The suit is brought by the plaintiff against the defendant under reissued letters patent No. 15,824, dated April 29, 1924, issued to Seward- Homer Calkins, and assigned to the plaintiff, the Traitel Marble Company, for improvements in pattern and guide strips. The bill of complaint alleges infringement by the defendant and asks for an injunction and accounting.
The answer denies infringement, and denies that said Calkins was the first and sole inventor of the alleged improvements in said reissued letters patent, and, as an affirmative defense, defendant’s answer alleges that the said original letters patent were, in the Southern district of New York, held to be invalid for anticipation by the prior art in suits brought by the plaintiff herein against Lords De Paoli, Arthur Avon, and Prank L. Davis, respectively, and that, by reason of said original letters patent No. 1,371,857 having been adjudicated to be invalid and void for anticipation by the prior art, a reissue does not and cannot confer validity. And, as a further defense, defendant alleges *496that the substantial and material parts of said alleged improvement was shown and described in various specified letters patent of the United States and foreign countries before the date of the alleged invention, and known to and used in public and placed on sale in the United States by the patentees thereof, and their assigns, for more than two years prior to the date of the filing of the application for the original letters patent.

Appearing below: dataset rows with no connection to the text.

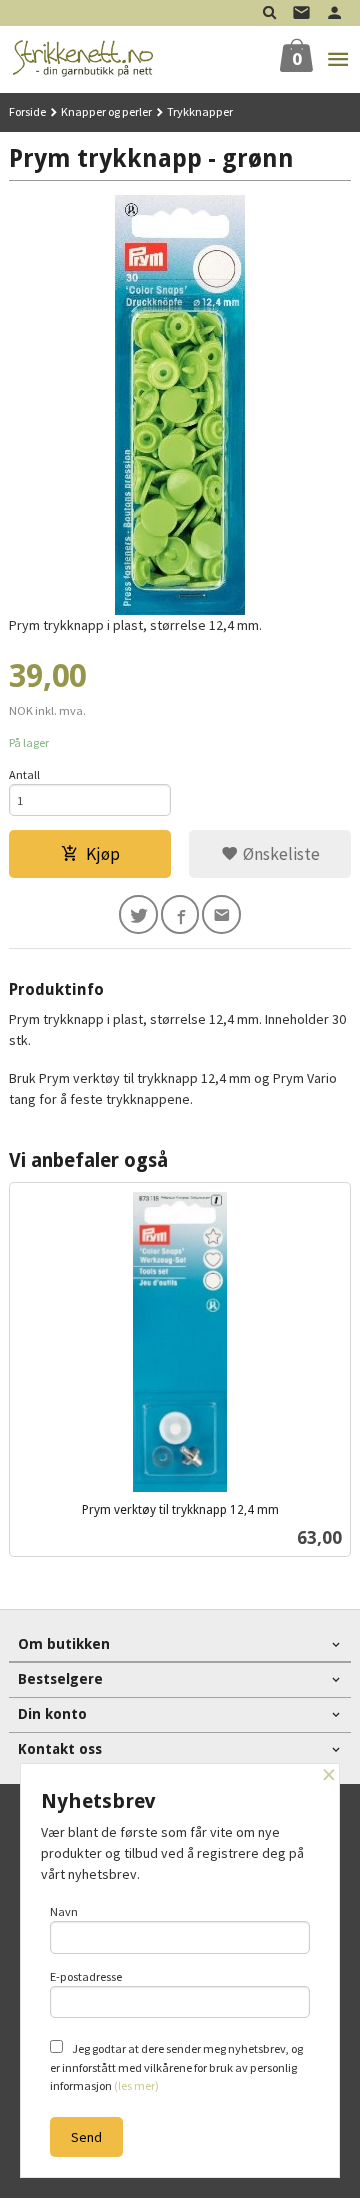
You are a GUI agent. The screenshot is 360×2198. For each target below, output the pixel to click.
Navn (64, 1911)
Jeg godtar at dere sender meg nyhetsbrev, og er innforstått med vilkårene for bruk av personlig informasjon (176, 2067)
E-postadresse (86, 1976)
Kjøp (103, 854)
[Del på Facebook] (180, 914)
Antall (24, 774)
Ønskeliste (279, 854)
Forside (27, 111)
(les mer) (136, 2085)
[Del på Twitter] (138, 914)
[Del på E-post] (221, 914)
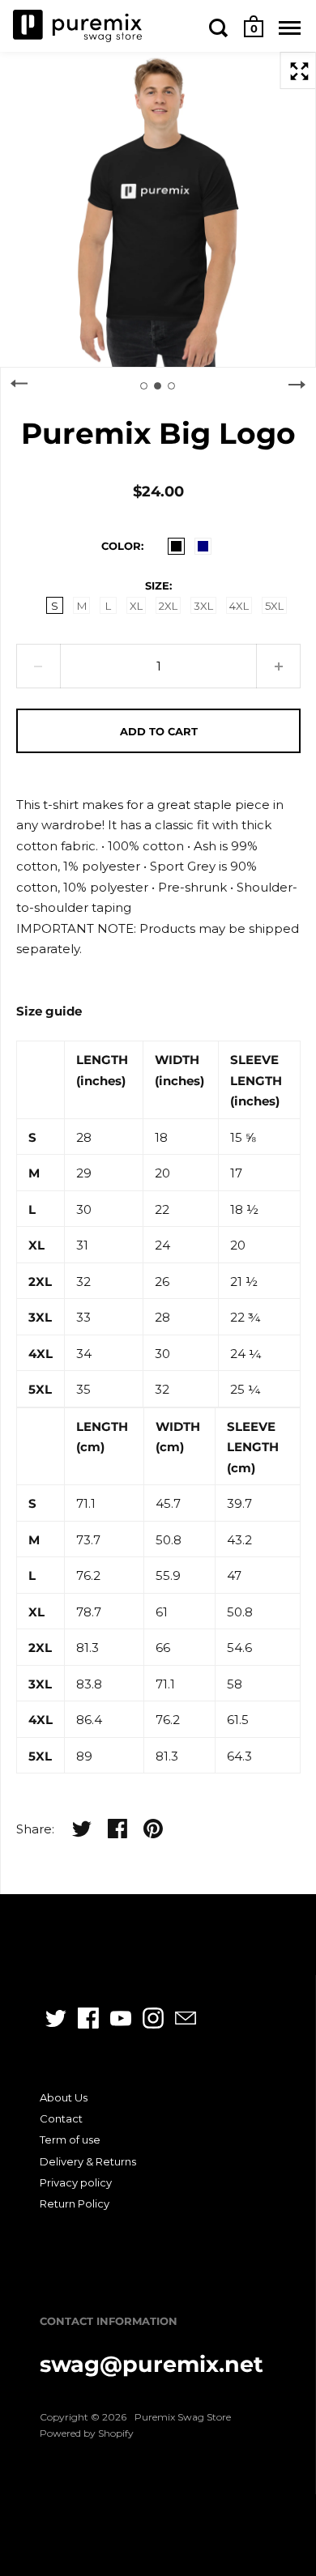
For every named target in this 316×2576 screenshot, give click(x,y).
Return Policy (74, 2203)
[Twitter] (55, 2018)
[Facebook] (88, 2018)
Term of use (70, 2139)
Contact (61, 2118)
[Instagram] (153, 2018)
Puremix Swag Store (183, 2417)
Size (157, 585)
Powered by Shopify (87, 2433)
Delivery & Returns (88, 2161)
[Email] (185, 2018)
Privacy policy (76, 2182)
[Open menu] (290, 27)
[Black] (176, 546)
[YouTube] (120, 2018)
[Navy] (202, 546)
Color (121, 545)
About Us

The pattern or guide strips, which are the subject-matter of plaintiff’s alleged invention, are used in connection with the laying of terrazzo flooring and kindred industries, such as marble, mosaic, and tile work. It appears from the record in the eases of Traitel Marble Company v. Louis De Paoli, Same v. Arthur Avon, and Same v. Frank L. Davis, tried together, which has been offered and received in evidence, and from the opinion of Judge Bodine, and the decree, that Judge Bodine, sitting in the District Court for the Southern District of New York, rendered a decision in which he held that there was no invention disclosed in the original patent, and accordingly dismissed plaintiff’s, the Traitel Marble Company’s, bill of complaint. After discussing the original patent, No. 1,371,857, and its claims, and making comparisons with "claims in other patents, Judge Bodine states at the end of his opinion (unreported decision of Judge Bodine of May 1, 1923):
“The foregoing is the refutation of the assertion that the McKnight disclosure is not an anticipation of everything disclosed by the plaintiff. A further cumulative reference to the prior patents seems unnecessary. The defendants may have a decree accordingly.”
Judge Bodine’s adjudication was that there was no invention disclosed in the original patent; it was not that its claims were too broad. No appeal was taken from his decision, and it seems to me must be regarded as the law in this district that there was no invention disclosed in the original patent.
The reissue patent, No. 15,824, cannot broaden or add something that was not included in the original patent. Section 4916, United States Revised Statutes (Comp. St. § 9461), which permits reissues, allows a patentee to limit the claims of the patent, or to correct any defect or error which occurred from inadvertence, accident, or mistake, but does not permit the injection of new subject matter into the patent. Therefore,' if the original patent was invalid for the lack of the disclosure of invention, it follows that reissue patents would continue to be invalid.
It seems to me that the case at bar comes within the reasoning of Penn Electrical & Mfg. Co. v. Conroy (C. C. A.) 185 F. 511. Plaintiff’s counsel has submitted several proposed findings of fact. In this circuit, it is not customary to make findings of fact. Moreover, in view of the above, it is unnecessary to do so in this case.
A decree may be entered, dismissing the bill in accordance with the above.